── Sección de datos

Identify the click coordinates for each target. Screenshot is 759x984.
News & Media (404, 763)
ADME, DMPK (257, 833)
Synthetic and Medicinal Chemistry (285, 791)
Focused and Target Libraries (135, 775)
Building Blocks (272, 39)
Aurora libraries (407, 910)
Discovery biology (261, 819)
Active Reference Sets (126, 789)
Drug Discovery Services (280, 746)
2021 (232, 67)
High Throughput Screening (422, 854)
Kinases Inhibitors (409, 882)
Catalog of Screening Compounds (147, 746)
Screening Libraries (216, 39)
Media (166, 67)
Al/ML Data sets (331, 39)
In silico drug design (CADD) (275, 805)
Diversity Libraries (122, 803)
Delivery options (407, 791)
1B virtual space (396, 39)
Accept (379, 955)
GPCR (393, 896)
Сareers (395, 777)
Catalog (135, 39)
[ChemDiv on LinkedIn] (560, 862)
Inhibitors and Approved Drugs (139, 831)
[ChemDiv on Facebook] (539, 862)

────

■ Tu objetivo:
Reescribe todos los datos anteriores en forma de lista numerada y omite las líneas en blanco.

■ Solución del ejercicio:
1. Identify the click coordinates for each target. Screenshot is 759x984.
2. News & Media (404, 763)
3. ADME, DMPK (257, 833)
4. Synthetic and Medicinal Chemistry (285, 791)
5. Focused and Target Libraries (135, 775)
6. Building Blocks (272, 39)
7. Aurora libraries (407, 910)
8. Discovery biology (261, 819)
9. Active Reference Sets (126, 789)
10. Drug Discovery Services (280, 746)
11. 2021 (232, 67)
12. High Throughput Screening (422, 854)
13. Kinases Inhibitors (409, 882)
14. Catalog of Screening Compounds (147, 746)
15. Screening Libraries (216, 39)
16. Media (166, 67)
17. Al/ML Data sets (331, 39)
18. In silico drug design (CADD) (275, 805)
19. Diversity Libraries (122, 803)
20. Delivery options (407, 791)
21. 1B virtual space (396, 39)
22. Accept (379, 955)
23. GPCR (393, 896)
24. Сareers (395, 777)
25. Catalog (135, 39)
26. [ChemDiv on LinkedIn] (560, 862)
27. Inhibitors and Approved Drugs (139, 831)
28. [ChemDiv on Facebook] (539, 862)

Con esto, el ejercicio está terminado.